Inherited retinal degenerative diseases (IRD) are a group of disorders that lead to progressive deterioration of mainly the photoreceptors. Retinitis pigmentosa (RP) and cone-rod dystrophy (CRD) are two forms of IRDs. RP is the most common form of IRD and is due to rod photoreceptor degeneration followed by cone photoreceptor loss. CRD, on the other hand, is characterized by the loss of cones or the concurrent degeneration of both cones and rods. Both RP and CRD are presently incurable. More than 200 genes have been identified to cause IRDs and the functions of many of these genes remain unclear. Mutations in a novel gene, C8ORF37, were identified to cause recessive, severe, and early-onset RP and CRD. I, therefore, pioneered in characterizing the role of C8ORF37 in the retina. This dissertation is comprised of four chapters that is organized as follows: (1) summary of an ocular disorder (2) a genetic model of a retinal disorder (3) biochemical/proteomic analysis of C8ORF37 (4) potential clinical applications.
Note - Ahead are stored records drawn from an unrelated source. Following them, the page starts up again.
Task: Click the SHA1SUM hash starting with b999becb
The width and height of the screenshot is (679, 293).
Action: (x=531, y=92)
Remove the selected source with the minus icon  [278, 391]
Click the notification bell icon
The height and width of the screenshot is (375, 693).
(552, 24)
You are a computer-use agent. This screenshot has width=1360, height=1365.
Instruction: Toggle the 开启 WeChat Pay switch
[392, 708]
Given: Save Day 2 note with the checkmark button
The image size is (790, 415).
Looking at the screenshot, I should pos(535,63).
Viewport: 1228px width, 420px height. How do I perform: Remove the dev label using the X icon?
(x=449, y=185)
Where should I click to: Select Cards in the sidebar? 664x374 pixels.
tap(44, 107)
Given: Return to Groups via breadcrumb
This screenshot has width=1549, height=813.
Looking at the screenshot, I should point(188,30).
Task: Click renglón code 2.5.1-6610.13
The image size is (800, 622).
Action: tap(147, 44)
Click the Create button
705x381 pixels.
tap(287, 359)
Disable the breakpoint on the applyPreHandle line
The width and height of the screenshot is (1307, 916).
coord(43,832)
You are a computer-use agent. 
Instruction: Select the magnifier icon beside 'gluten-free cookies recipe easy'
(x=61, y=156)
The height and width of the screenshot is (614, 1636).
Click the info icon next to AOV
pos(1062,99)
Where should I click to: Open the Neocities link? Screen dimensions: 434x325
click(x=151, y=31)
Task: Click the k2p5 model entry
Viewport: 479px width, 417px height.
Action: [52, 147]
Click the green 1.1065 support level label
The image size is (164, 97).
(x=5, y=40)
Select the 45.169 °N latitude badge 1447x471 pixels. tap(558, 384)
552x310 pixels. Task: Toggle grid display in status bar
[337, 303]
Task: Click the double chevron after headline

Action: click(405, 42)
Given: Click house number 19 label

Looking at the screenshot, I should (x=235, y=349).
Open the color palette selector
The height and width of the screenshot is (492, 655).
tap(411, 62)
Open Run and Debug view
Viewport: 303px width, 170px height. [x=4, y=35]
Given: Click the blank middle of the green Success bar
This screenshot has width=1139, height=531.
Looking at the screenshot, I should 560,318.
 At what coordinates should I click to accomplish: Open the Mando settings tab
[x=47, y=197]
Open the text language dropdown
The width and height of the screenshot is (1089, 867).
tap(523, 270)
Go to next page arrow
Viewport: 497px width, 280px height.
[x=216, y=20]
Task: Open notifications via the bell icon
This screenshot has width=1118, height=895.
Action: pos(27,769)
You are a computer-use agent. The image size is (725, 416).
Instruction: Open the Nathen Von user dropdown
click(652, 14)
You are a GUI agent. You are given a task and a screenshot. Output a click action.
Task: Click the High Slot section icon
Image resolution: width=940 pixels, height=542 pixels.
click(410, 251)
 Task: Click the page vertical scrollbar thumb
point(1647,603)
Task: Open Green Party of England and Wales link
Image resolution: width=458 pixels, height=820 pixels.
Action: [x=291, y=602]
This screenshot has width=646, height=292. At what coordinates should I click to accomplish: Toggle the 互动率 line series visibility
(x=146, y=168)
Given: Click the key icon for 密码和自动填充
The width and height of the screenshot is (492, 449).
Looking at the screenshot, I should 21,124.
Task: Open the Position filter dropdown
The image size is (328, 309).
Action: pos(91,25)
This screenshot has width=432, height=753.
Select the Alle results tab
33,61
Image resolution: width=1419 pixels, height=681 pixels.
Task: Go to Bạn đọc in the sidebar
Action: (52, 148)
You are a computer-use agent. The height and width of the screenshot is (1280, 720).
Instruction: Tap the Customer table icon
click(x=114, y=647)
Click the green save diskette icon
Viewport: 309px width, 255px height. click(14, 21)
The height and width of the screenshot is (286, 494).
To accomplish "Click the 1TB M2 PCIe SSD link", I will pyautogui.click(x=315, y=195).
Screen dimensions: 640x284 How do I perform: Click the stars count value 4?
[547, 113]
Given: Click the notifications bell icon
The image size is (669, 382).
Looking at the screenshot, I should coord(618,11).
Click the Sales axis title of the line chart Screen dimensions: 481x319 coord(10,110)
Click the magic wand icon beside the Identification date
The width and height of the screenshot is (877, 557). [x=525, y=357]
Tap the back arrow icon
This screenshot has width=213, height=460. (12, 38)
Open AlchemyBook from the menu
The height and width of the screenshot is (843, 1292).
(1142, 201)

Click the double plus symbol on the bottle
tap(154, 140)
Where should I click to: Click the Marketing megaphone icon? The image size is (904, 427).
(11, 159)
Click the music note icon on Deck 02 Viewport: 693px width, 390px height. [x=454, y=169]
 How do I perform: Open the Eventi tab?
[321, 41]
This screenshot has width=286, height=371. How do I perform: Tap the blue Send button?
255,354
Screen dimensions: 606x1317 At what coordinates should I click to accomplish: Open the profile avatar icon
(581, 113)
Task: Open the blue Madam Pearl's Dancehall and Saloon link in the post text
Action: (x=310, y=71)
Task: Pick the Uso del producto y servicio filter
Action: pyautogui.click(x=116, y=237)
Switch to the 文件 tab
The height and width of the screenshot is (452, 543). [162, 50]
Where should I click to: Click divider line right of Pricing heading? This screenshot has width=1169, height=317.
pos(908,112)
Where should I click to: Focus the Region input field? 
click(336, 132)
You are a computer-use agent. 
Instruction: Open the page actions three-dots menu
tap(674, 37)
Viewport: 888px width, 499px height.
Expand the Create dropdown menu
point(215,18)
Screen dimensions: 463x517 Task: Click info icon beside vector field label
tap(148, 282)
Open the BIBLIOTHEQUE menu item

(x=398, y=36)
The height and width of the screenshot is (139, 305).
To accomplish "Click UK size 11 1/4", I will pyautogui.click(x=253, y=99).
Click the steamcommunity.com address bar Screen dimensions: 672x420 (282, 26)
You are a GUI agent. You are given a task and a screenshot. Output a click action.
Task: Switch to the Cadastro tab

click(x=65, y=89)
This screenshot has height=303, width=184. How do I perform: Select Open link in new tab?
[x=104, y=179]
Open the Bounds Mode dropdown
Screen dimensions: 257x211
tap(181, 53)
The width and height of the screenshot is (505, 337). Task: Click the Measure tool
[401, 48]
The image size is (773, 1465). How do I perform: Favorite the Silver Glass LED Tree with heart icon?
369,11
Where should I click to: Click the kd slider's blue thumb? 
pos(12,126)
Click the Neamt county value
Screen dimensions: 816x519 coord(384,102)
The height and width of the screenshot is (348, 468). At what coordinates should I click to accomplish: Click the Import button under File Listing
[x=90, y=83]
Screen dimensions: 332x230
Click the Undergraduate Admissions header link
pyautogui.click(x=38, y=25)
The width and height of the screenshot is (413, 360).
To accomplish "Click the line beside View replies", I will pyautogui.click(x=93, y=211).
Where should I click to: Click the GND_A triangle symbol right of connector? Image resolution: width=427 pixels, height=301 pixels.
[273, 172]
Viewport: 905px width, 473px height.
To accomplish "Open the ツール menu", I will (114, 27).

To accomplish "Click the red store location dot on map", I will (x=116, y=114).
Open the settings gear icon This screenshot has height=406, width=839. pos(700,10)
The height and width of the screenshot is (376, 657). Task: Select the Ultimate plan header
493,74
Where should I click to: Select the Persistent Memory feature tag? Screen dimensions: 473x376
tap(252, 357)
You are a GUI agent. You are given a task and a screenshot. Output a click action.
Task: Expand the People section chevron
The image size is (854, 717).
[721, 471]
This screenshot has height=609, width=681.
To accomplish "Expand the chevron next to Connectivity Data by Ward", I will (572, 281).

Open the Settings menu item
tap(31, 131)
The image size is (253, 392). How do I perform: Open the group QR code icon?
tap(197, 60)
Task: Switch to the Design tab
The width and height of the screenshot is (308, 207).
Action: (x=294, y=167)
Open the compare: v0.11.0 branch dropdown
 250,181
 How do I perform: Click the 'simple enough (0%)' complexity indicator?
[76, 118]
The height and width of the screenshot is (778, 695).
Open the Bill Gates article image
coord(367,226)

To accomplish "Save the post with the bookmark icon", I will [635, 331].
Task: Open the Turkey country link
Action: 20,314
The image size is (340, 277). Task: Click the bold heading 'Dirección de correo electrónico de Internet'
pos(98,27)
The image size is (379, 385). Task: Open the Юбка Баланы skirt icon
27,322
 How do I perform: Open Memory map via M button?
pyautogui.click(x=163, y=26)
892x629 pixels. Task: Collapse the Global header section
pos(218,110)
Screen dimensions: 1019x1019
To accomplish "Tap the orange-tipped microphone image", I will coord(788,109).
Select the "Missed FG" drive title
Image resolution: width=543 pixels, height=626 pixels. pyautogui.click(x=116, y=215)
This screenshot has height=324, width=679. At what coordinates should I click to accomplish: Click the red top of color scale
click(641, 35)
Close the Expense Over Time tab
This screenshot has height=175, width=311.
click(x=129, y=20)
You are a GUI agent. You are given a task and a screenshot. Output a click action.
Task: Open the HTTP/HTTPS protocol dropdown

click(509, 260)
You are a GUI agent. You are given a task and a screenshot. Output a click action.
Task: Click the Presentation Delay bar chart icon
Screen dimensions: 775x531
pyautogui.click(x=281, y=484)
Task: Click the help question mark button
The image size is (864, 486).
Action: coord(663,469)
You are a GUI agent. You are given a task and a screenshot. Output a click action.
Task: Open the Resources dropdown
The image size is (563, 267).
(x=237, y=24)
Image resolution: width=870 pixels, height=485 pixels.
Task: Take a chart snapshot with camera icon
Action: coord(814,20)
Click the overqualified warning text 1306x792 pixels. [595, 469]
A summary of ocular disorders is discussed in Chapter 1, with an emphasis on CRD. Chapter 2 focuses on the generation and characterization of C8orf37 mutant mouse models that recapitulate the retinal pathologies observed in human patients. In C8orf37 knockout retinas, the outer segment (OS) was nonuniform, swollen, and wider in width when compared to the controls. Moreover, many OS membrane proteins were reduced in the retina of C8orf37 knockout, including CNGB1 and RDS, proteins essential for OS disc morphogenesis and alignment. Our findings shed new light on the pathogenesis underlying retinal dysfunction and degeneration in C8ORF37-deficient patients. To determine the function of a novel protein, a powerful approach is by identifying its binding partners. In Chapter 3, I discuss GST pull-down using bovine retinal lysates, yeast-two-hybrid, and immunoprecipitation with mouse retinal lysate in order to identify C8ORF37-interacting proteins. Our pull-downs identified KTN1, RAB28, UCHL1, and PSMD14 suggesting that C8ORF37 may have a role in protein homeostasis. Chapter 4 concludes and discusses the impact of generating and characterizing C8orf37 animal models for future studies in understanding photoreceptor function and in the development of therapeutics against retinal degeneration.